Stored records
◆ ◆ ◆ ◆ ◆

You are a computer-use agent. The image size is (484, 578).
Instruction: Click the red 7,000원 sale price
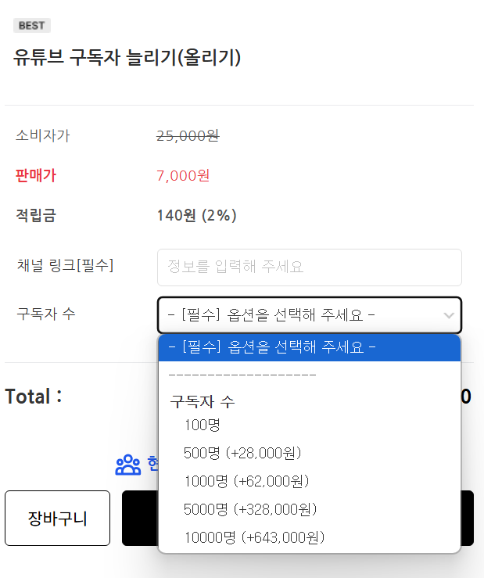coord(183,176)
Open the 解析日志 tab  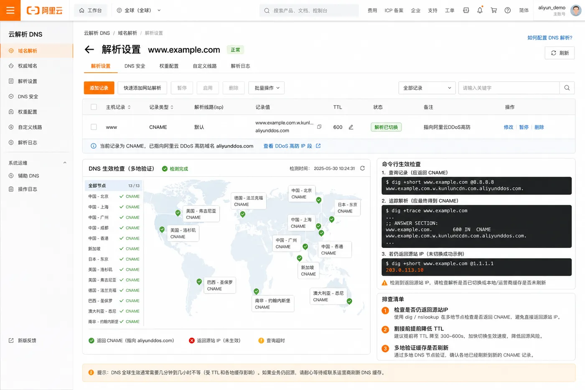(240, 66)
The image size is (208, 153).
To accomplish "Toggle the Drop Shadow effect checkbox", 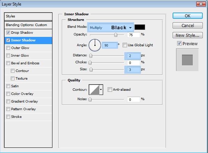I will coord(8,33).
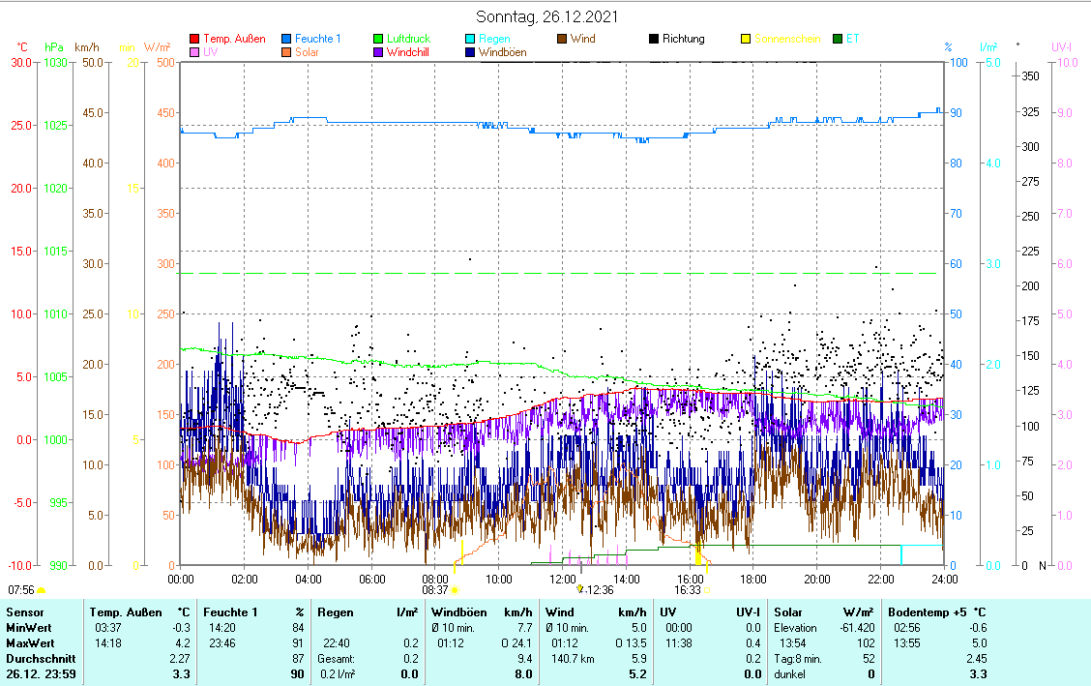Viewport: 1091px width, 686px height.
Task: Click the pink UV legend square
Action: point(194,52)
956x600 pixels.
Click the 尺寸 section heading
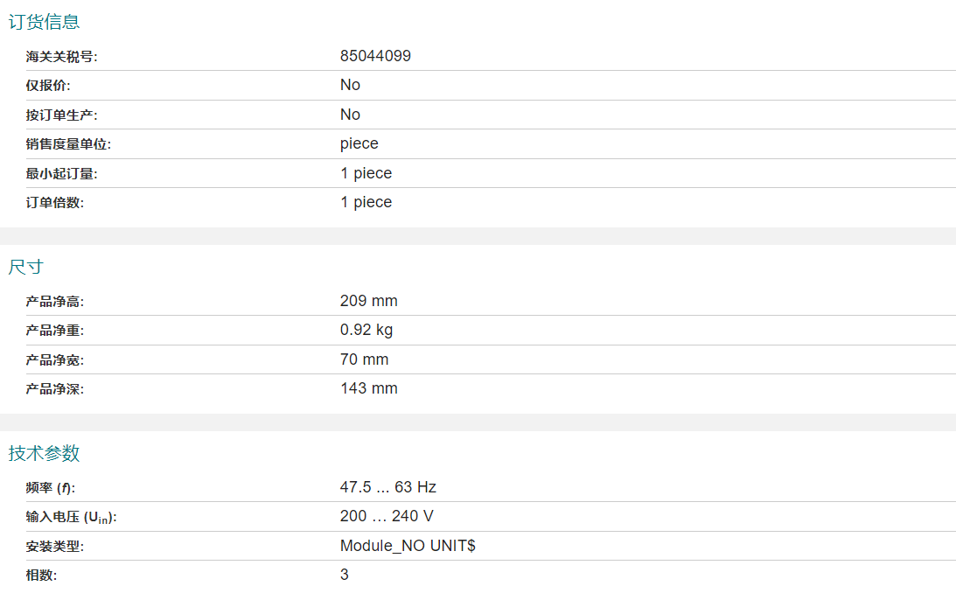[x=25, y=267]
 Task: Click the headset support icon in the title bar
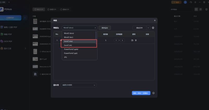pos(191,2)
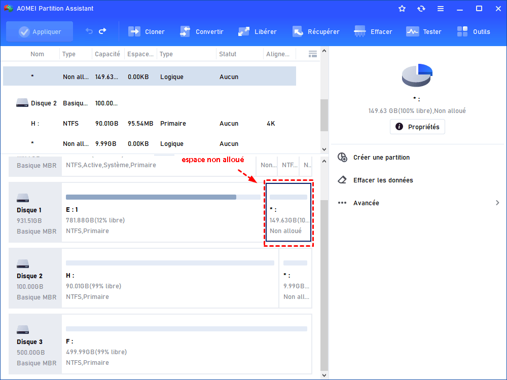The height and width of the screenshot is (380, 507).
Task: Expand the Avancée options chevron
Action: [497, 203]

◆ ◆ ◆ ◆ ◆

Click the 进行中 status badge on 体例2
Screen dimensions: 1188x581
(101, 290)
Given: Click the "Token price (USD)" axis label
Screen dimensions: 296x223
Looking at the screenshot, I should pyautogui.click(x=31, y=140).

◆ ◆ ◆ ◆ ◆

Find each line in the records holding the string "image" and show it.

> [Task response]
You are a computer-use agent. The image size is (484, 578).
The image size is (208, 153).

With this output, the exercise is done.